Specifically, the leveling rod 260 is disposed opposite to the stopper at an interval. The carbon ribbon 20 passes through the side of the leveling rod 260 far away from the limiting part and is directly pasted on the printing surface relative to the carbon ribbon 20, and at the moment, the carbon ribbon 20 is leveled, so that the printing effect is better.

Optionally, as shown in fig. 4, the printing part 200 further includes a tension rod 270, the tension rod 270 is disposed between the first rotating assembly 221 and the print head 210, and the tension rod 270 is used for tensioning the carbon ribbon 20. The tension rod 270 can ensure that the carbon ribbon 20 keeps a tension state in the moving process, thereby preventing the occurrence of slipping or wrinkling and the like, and being beneficial to further improving the printing effect.

Alternatively, the tension rods 270 and the leveling rods 260 are disposed on both sides of the heating member 212, respectively. The tensioning rod 270 and the leveling rod 260 are respectively located at two sides of the heating member 212, so that the carbon ribbon 20 at two sides of the heating member 212 is tensioned or leveled, and wrinkles of the carbon ribbon 20 during printing are prevented.

Optionally, the leveling rod 260 is a hardware, and the outer surface of the leveling rod 260 is a smooth surface.

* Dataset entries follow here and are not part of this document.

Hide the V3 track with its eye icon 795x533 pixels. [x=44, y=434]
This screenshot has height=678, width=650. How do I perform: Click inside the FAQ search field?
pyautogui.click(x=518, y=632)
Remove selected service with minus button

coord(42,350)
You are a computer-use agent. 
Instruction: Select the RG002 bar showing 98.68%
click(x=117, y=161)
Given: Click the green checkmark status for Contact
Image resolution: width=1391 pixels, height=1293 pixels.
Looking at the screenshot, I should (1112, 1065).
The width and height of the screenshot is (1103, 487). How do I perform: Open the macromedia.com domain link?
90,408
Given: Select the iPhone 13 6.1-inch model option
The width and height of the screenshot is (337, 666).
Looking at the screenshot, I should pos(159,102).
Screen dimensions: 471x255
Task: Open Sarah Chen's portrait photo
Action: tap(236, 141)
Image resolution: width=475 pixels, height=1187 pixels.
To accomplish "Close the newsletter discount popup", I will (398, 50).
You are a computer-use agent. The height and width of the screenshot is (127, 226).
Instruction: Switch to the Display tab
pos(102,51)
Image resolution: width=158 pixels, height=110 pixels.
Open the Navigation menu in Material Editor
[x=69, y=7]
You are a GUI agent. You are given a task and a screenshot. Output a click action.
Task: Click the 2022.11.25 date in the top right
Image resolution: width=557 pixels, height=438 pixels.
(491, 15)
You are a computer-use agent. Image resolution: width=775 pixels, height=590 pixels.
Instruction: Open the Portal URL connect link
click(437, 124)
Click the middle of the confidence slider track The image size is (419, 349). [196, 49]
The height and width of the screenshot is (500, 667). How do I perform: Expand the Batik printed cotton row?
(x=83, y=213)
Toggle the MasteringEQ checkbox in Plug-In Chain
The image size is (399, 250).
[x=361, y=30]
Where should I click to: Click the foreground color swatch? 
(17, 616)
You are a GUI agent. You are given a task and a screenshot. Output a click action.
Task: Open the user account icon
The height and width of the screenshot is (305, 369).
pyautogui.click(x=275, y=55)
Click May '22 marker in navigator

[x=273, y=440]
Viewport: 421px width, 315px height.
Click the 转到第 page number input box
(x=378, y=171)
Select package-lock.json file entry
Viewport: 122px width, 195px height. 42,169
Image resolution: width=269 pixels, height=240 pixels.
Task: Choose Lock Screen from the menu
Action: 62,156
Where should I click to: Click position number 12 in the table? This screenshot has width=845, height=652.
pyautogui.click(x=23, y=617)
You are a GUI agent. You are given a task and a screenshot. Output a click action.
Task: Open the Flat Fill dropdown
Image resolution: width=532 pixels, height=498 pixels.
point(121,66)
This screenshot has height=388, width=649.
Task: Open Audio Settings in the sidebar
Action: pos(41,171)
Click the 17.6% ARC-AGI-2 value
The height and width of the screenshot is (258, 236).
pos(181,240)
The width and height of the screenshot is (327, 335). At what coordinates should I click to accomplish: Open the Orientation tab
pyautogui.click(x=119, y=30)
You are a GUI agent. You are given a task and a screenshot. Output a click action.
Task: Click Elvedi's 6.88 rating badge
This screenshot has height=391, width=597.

Further, as shown in fig. 7, the first clamping seat 2211 includes a first clamping disk 2211a, a first friction plate 2211b and a first matching member 2211c, the first clamping disk 2211a and the first matching member 2211c cooperate to clamp the first friction plate 2211b, the first matching member 2211c is used to clamp the carbon tape supply roll, the second clamping seat 2221 includes a second clamping disk 2221a, a second friction plate 2221b and a second matching member 2221c, the second clamping disk 2221a and the second matching member 2221c cooperate to clamp the second friction plate 2221b, the second matching member 2221c is used to clamp the carbon tape recovery roll,

when the carbon ribbon supply tape rotates and returns the carbon ribbon, the first clamping disc 2211a drives the first matching piece 2211c to synchronously rotate through the first friction sheet 2211b, and the second clamping disc 2221a and the second matching piece 2221c relatively rotate;

when the ribbon recovery tape rotates the ribbon supply tape, the second clamping disk 2221a drives the second mating member 2221c to rotate synchronously via the second friction plate 2221b, and the first clamping disk 2211a and the first mating member 2211c rotate relatively. By the action of the first friction plate 2211b and the second friction plate 2221b, it can be ensured that in the recovery roll and the supply roll of the carbon ribbon 20, when the recovery roll is used as the driving end of rotation, the supply roll is used as the driven end of rotation, the movement of the second clamping disk 2221a is not affected by the second matching piece 2221c, and similarly, when the supply roll is used as the driving end of rotation, the movement of the first clamping disk 2211a is not affected by the first matching piece 2211 c.

Further, as shown in fig. 7 and 8, the first rotating assembly 221 further includes a first motor 2211d and a first transmission shaft 2211e, the second rotating assembly 222 further includes a second motor 2221d and a second transmission shaft 2221e, the first transmission shaft 2211e sequentially penetrates through the first mounting plate 231, the first clamping plate 2211a, the first friction plate 2211b and the first matching piece 2211c, the first transmission shaft 2211e is rotatably matched with the first mounting plate 231, the first friction plate 2211b and the first matching piece 2211c, the first transmission shaft 2211e is clamped with the first clamping plate 2211a, the first transmission shaft 2211e is in transmission connection with the first motor 2211d, the second transmission shaft 2221e sequentially penetrates through the first mounting plate 231, the second clamping plate 2221a, the second friction plate 2221b and the second matching piece 2221c, the second transmission shaft matching piece 2221e is rotatably matched with the first mounting plate 231, the second friction plate 2222221 b and the second matching piece 2222221 c, the second transmission shaft 2221e is connected with the second clamping disc 2221a in a clamping manner, the second transmission shaft 2221e is connected with the second motor 2221d in a transmission manner, and the first motor 2211d and the second motor 2221d are both single-steering motors. Because first motor 2211d and second motor 2221d are the single-turn motor, when first motor 2211d drives the carbon ribbon rewinding roll as the active end, through the structure of first joint seat 2211, make the rotation of first grip block 2211a with first drive shaft 2211e joint not influenced by first fitting piece 2211c, can prevent that second motor 2221d from hindering the rotation of carbon ribbon supply roll this moment, and in a similar way, when second motor 2221d drives the carbon ribbon supply roll as the active end, first motor 2211d also can not hinder the rotation of carbon ribbon rewinding roll.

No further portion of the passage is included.